In a much more exciting fight to watch, two undefeated junior welterweights squared off. Rolando Vargas (5-0 entering, from Mexico) and Miguel Contreras (10-0; from Bakersfield, California) fought in what was basically a competition for a Top Rank contract. Both fighters were busy with their hands although Contreras was much more accurate and effective with his combinations mixing it up between head and body. In round three Vargas suffered a cut on the right eye from a clash of heads but it did not alter the fight much. The unanimous decision after six went to Contreras. Both men left watchers, I thin, wantng to watch them again.

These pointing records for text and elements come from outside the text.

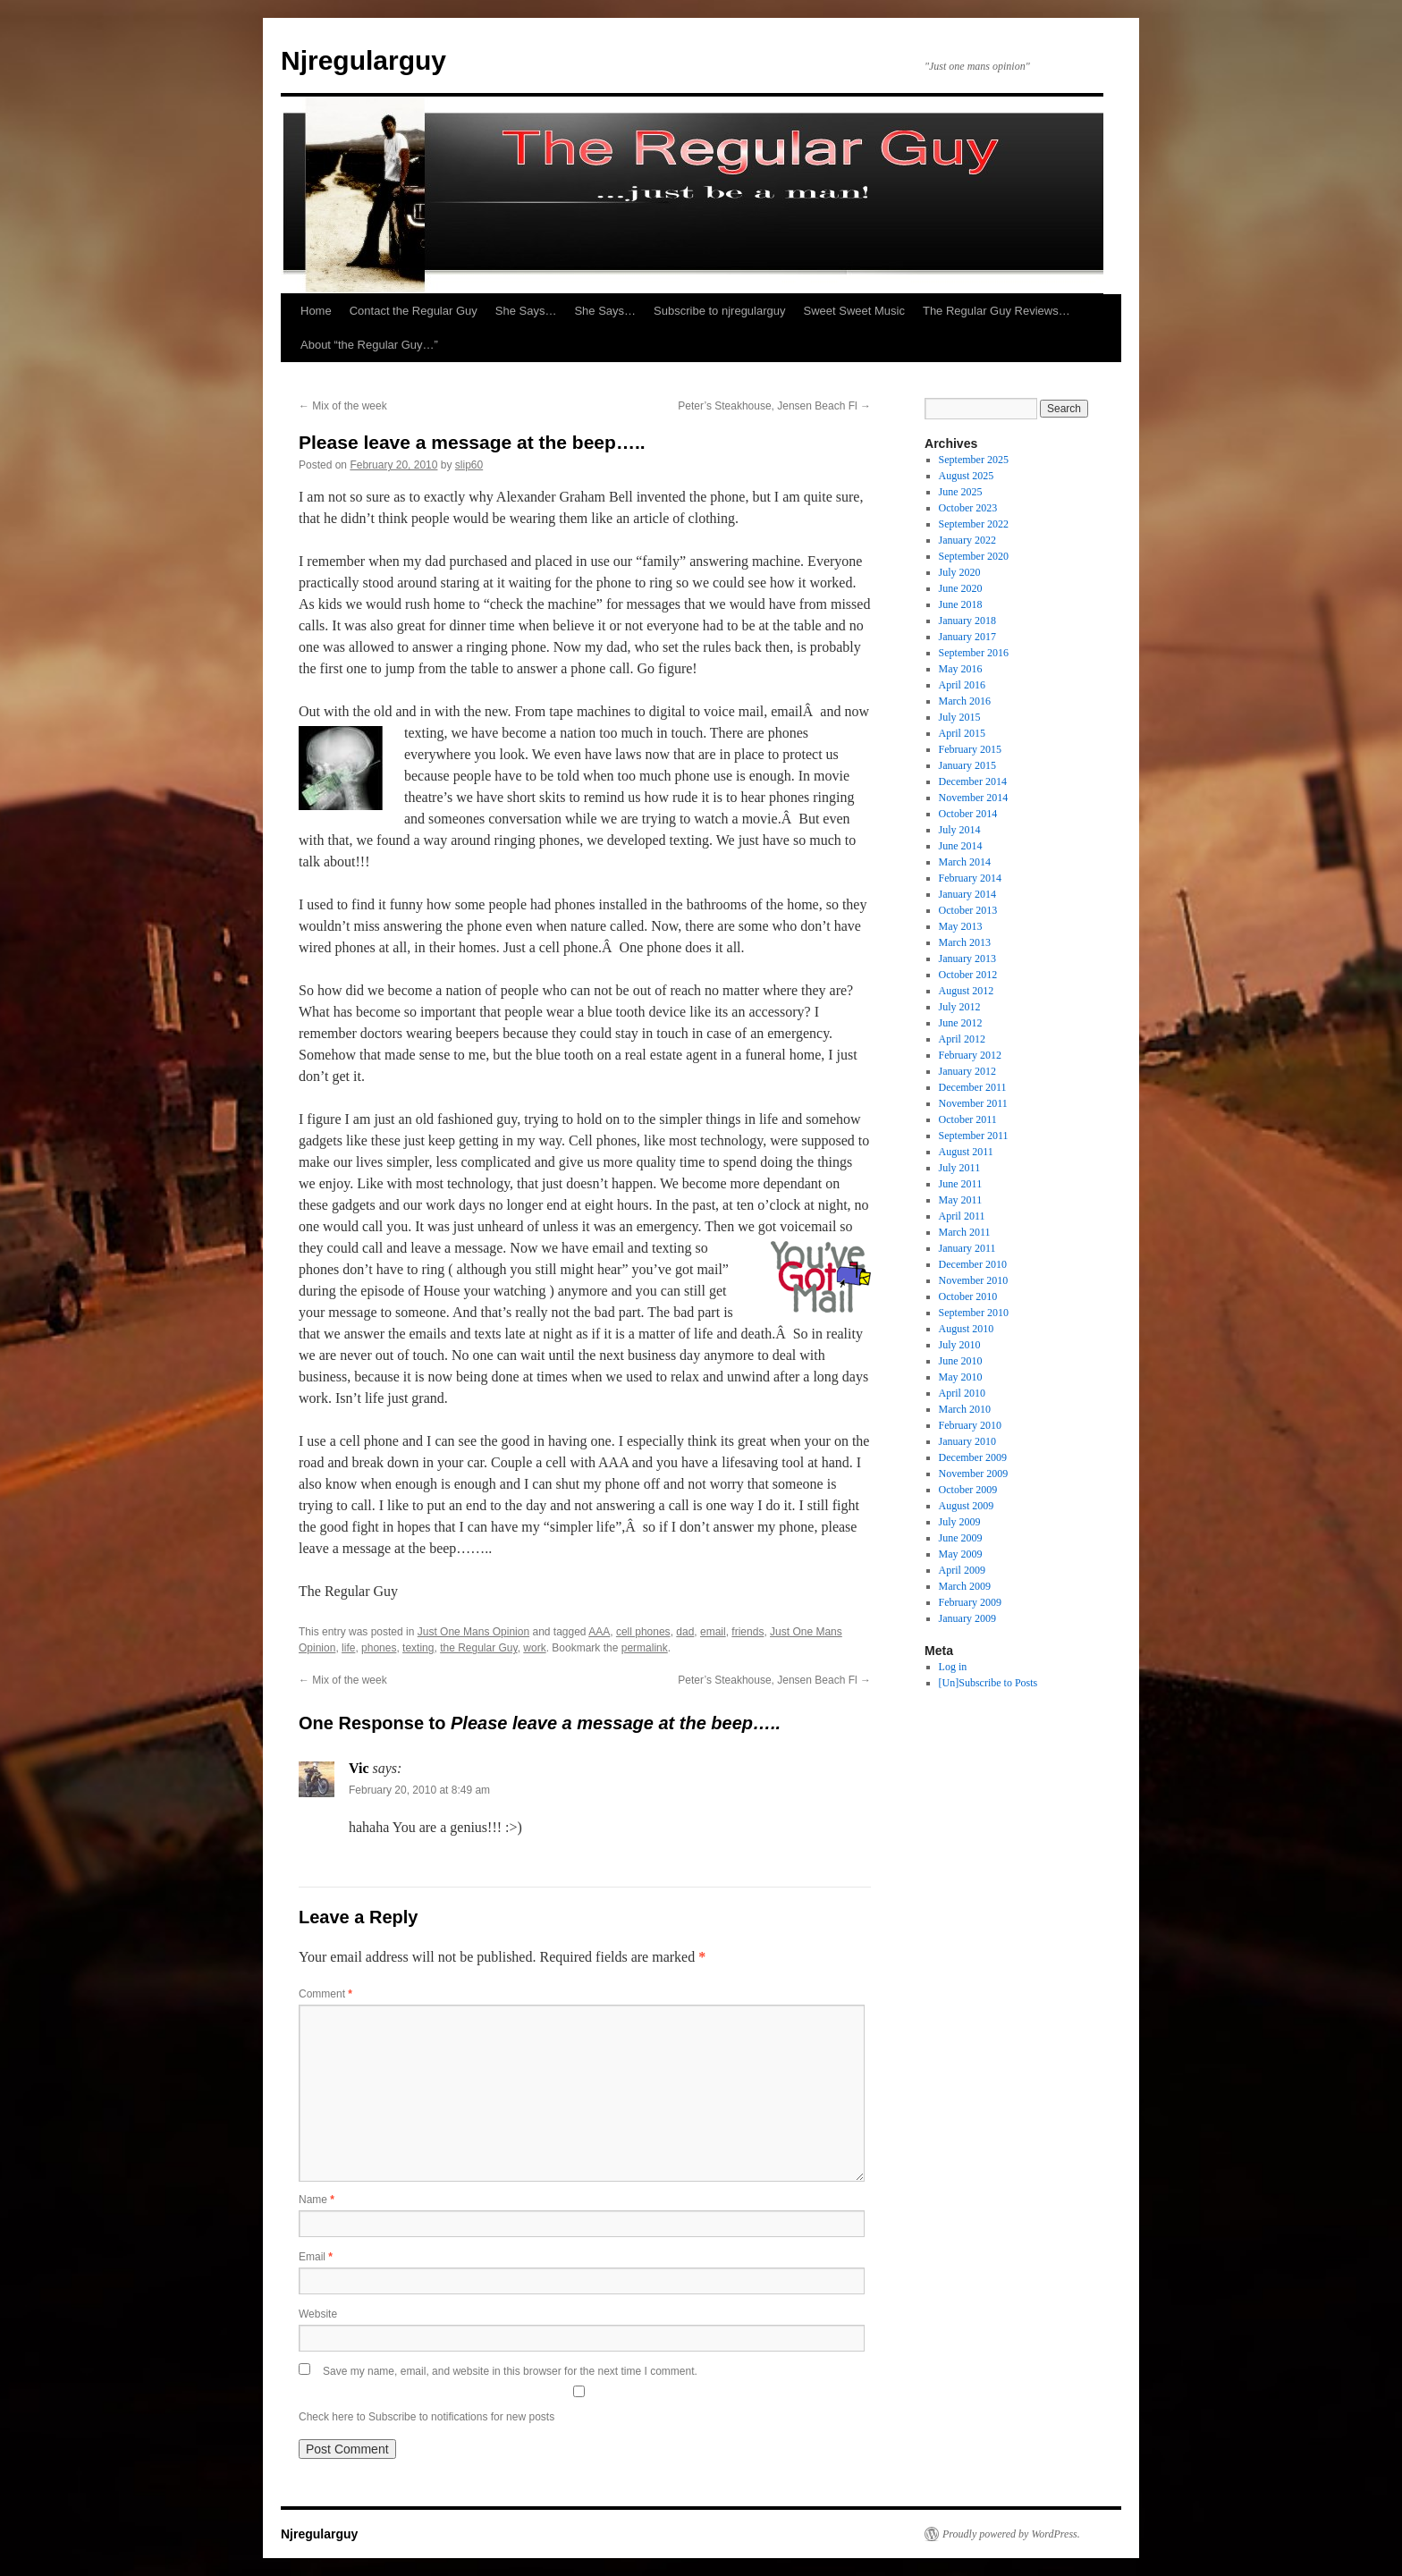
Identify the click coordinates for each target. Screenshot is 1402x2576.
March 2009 (965, 1586)
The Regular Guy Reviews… (996, 310)
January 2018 (967, 620)
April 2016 (962, 685)
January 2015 (967, 765)
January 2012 (967, 1071)
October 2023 (968, 508)
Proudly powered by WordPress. (1011, 2534)
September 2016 (974, 652)
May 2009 (961, 1554)
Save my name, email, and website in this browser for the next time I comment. (510, 2371)
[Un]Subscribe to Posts (988, 1683)
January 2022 (967, 540)
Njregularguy (363, 60)
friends (747, 1632)
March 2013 (965, 942)
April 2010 (962, 1393)
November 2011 (973, 1103)
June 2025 (961, 492)
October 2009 (968, 1489)
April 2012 (962, 1039)
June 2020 (961, 588)
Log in (953, 1666)
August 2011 (966, 1151)
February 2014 (970, 878)
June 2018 (961, 604)
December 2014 (973, 781)
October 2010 (968, 1296)
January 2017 (967, 636)
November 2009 (974, 1473)
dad (685, 1632)
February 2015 (970, 749)
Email (316, 2257)
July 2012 (960, 1007)
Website (318, 2314)
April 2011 (962, 1216)
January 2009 (967, 1618)
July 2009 (960, 1522)
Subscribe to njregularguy (719, 310)
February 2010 (970, 1425)
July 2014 (960, 829)
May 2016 (961, 669)
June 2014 (961, 846)
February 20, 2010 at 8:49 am (419, 1790)
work (534, 1648)
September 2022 (974, 524)
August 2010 (966, 1328)
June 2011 (961, 1184)
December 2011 (973, 1087)
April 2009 (962, 1570)
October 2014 (968, 813)
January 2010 (967, 1441)
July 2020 (960, 572)
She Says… (526, 310)
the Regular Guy (479, 1648)
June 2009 (961, 1538)
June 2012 (961, 1023)
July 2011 (960, 1167)
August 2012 (966, 990)
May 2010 (961, 1377)
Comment (325, 1994)
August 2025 (966, 475)
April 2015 (962, 733)
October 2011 (968, 1119)
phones (378, 1648)
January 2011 (967, 1248)
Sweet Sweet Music (854, 310)
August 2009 (966, 1505)
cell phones (643, 1632)
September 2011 (974, 1135)
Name (316, 2199)
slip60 (469, 465)
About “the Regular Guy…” (369, 344)
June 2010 (961, 1361)
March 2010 (965, 1409)
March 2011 (965, 1232)
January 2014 (967, 894)
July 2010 (960, 1345)
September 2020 (974, 556)
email (713, 1632)
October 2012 (968, 974)
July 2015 (960, 717)
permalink (644, 1648)
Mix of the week (343, 406)
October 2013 (968, 910)
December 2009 (973, 1457)
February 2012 (970, 1055)
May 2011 (961, 1200)
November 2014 (974, 797)
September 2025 (974, 459)
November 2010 (974, 1280)
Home (316, 310)
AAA (599, 1632)
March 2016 (965, 701)
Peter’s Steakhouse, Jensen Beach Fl (774, 406)
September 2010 (974, 1312)
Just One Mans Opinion (473, 1632)
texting (418, 1648)
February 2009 (970, 1602)
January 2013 (967, 958)
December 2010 (973, 1264)
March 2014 (965, 862)
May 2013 (961, 926)
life (348, 1648)
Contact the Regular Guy (413, 310)
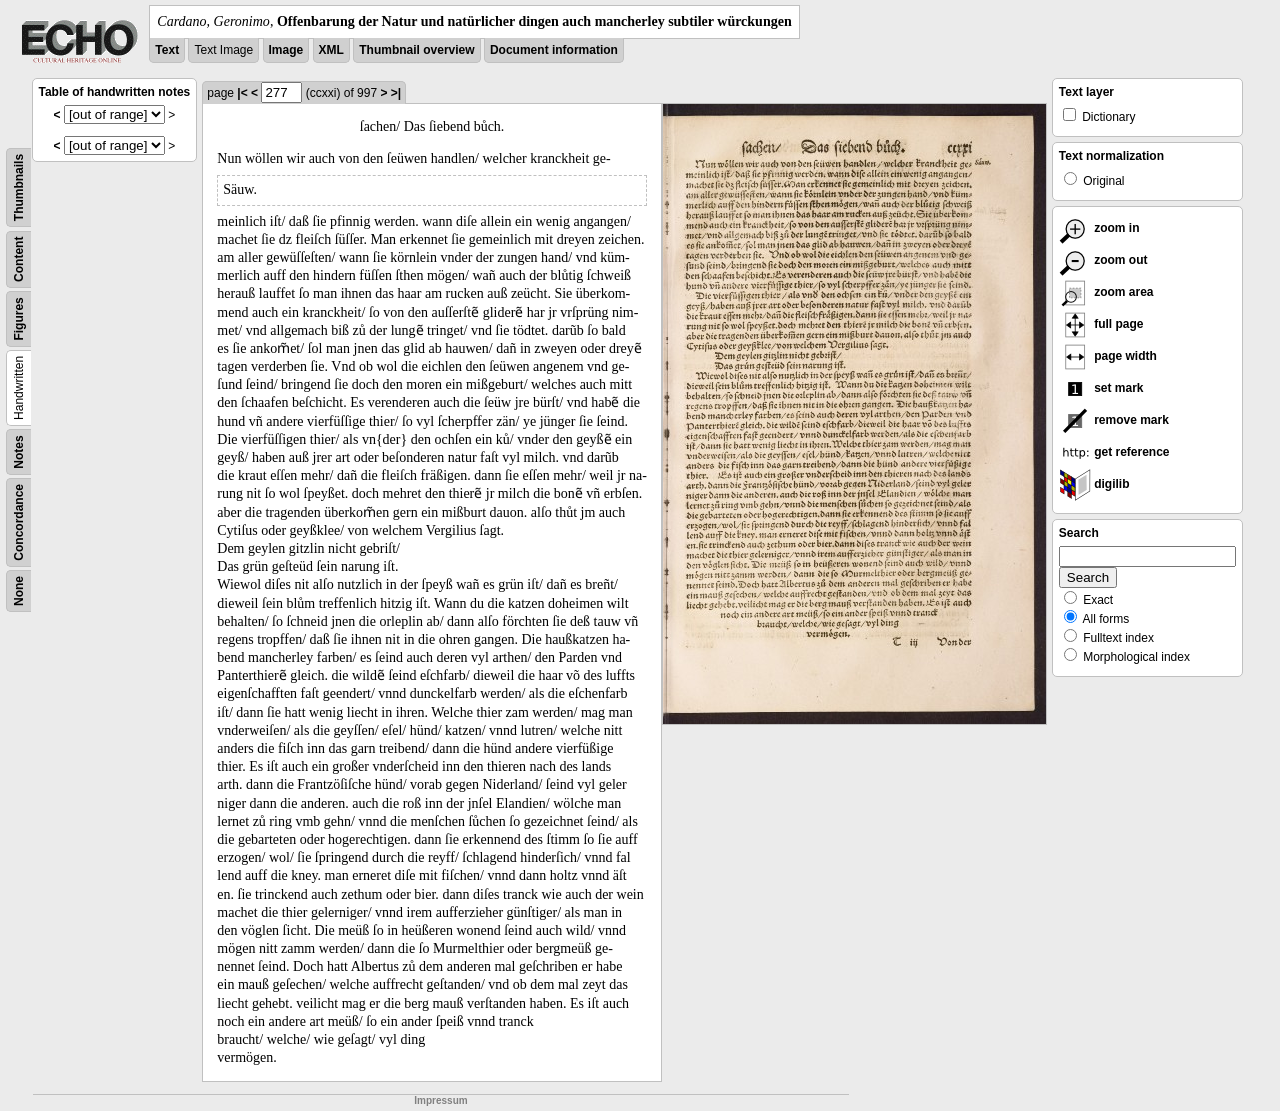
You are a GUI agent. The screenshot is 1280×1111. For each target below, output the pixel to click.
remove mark (1114, 420)
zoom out (1103, 260)
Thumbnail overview (416, 50)
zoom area (1106, 292)
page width (1108, 356)
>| (396, 93)
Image (286, 50)
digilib (1094, 484)
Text (167, 50)
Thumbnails (19, 187)
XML (331, 50)
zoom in (1099, 228)
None (19, 591)
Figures (19, 318)
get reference (1114, 452)
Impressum (440, 1100)
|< (242, 93)
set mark (1101, 388)
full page (1101, 324)
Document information (554, 50)
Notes (19, 451)
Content (19, 259)
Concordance (19, 522)
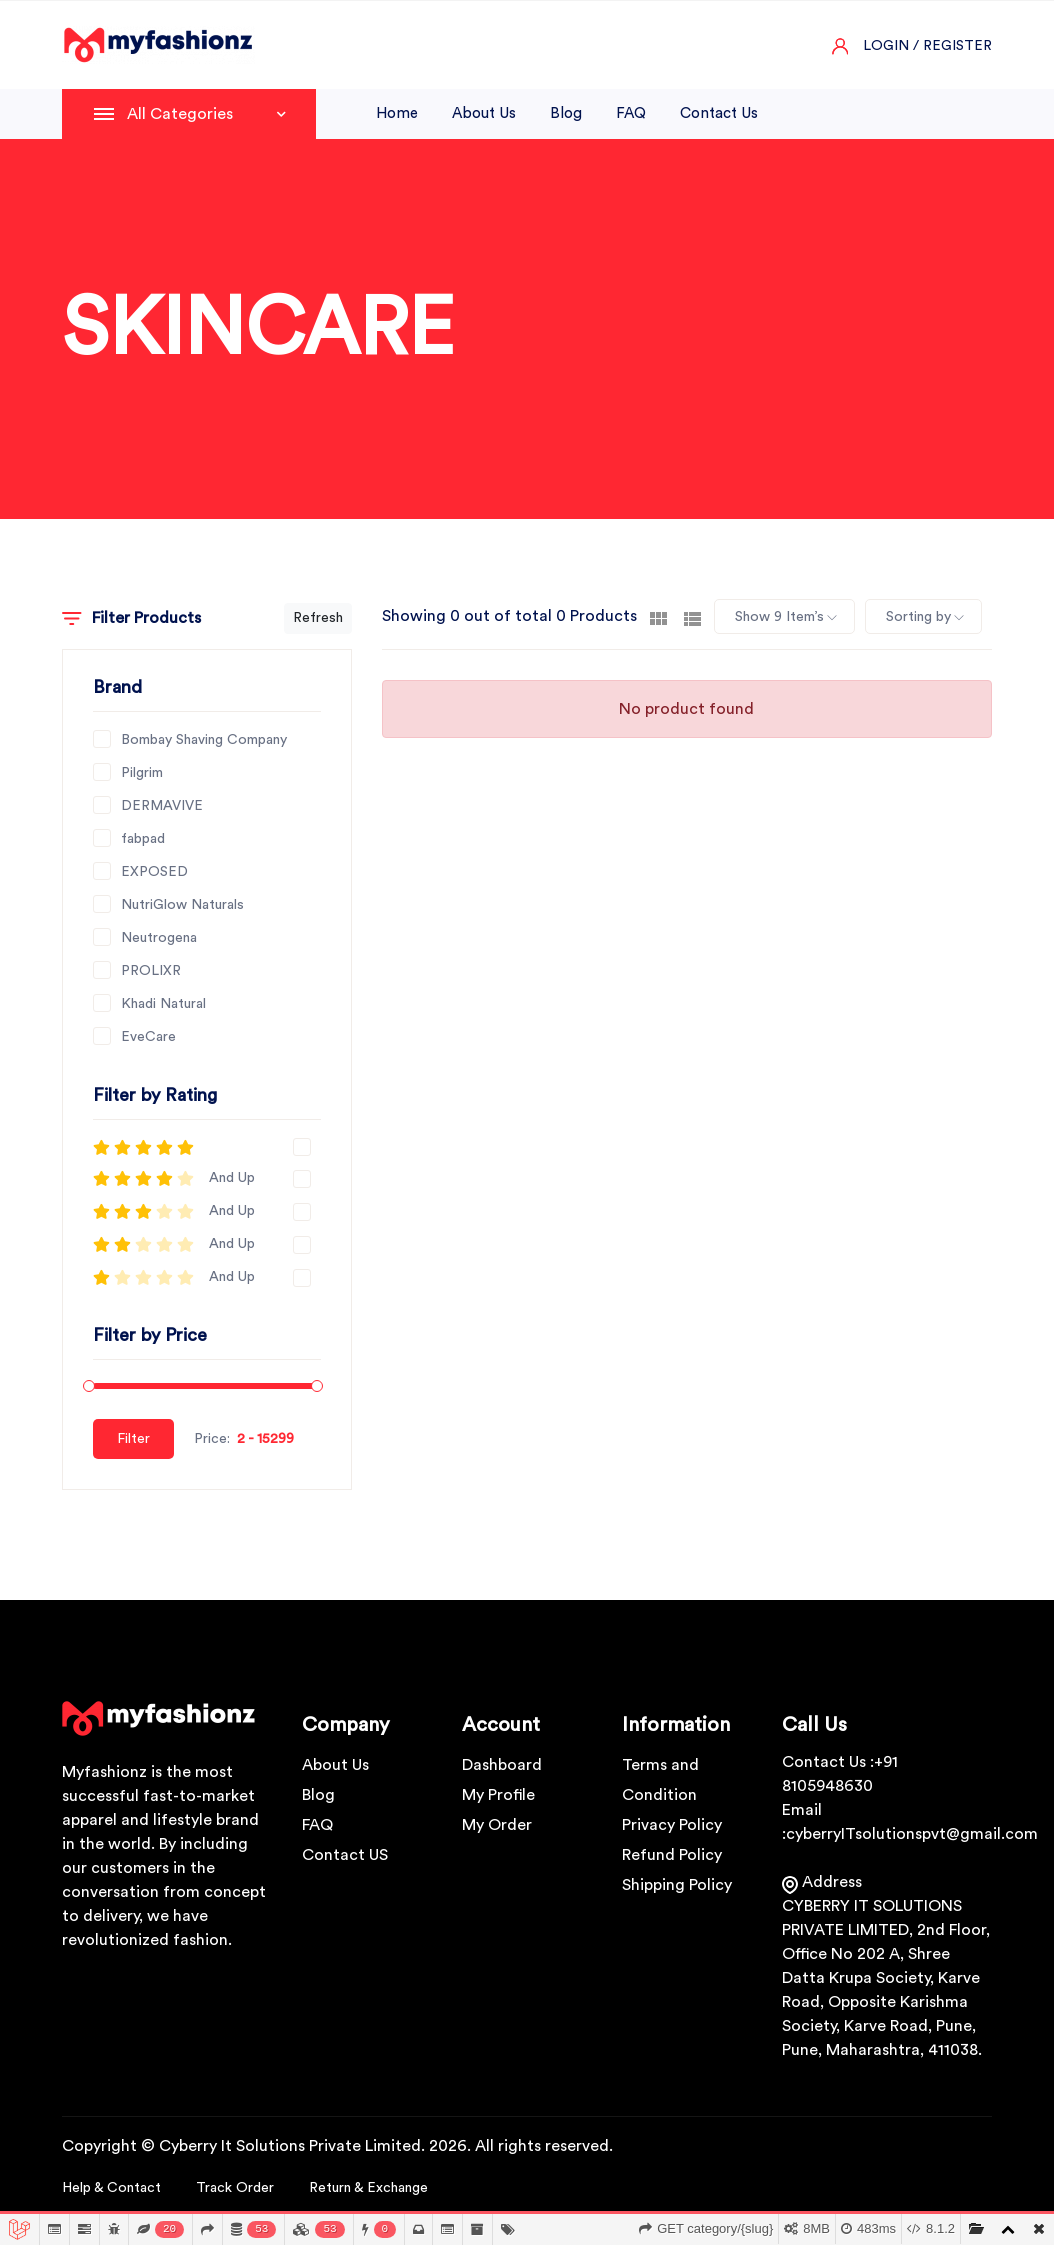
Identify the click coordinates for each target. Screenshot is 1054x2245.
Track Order (235, 2188)
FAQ (631, 113)
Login (886, 46)
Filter (133, 1439)
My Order (497, 1825)
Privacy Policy (672, 1825)
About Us (335, 1765)
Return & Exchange (368, 2188)
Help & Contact (111, 2188)
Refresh (318, 618)
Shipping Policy (677, 1885)
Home (397, 113)
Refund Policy (672, 1855)
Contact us (719, 113)
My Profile (498, 1795)
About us (484, 113)
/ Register (952, 46)
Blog (566, 113)
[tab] (658, 617)
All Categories (206, 114)
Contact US (345, 1855)
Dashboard (502, 1765)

In the co-feature, a battle between featherweights Christopher Diaz (25-2; from Puerto Rico) and Jason Sanchez (15-1 USA) was a good one. Both fighters were cautious to start the first round but began to open up in the later rounds. While not a complete domination, Diaz controlled the pace of the fight and landed the more impactful shots by far. Compubox had Diaz out-landing Sanchez by only 1 punch but that was deceiving. The tallies, 97-93, 98-92, 98-92, for the Puerto Rican, better told the tale. Diaz (landing the right in photo by Mikey Williams) looked really good in this fight.
Post-fight, he spoke of future plans. “I can fight at featherweight, or I can make 122 pounds. Whatever Top Rank wants, but I’m ready for a big fight in either weight division. I am a completely different and improved fighter from the one who fought Shakur Stevenson last year,” said the 25 year old.
“I worked on my power in the gym,” said the boxer who’d gone 2-2 in his last four.
“My coaches, Nelson Rodriguez and Freddie Roach, got me ready for tonight. I’m ready for a big fight now. Whether it’s at 126 or 122, I’m ready. This is a new Christopher Diaz.”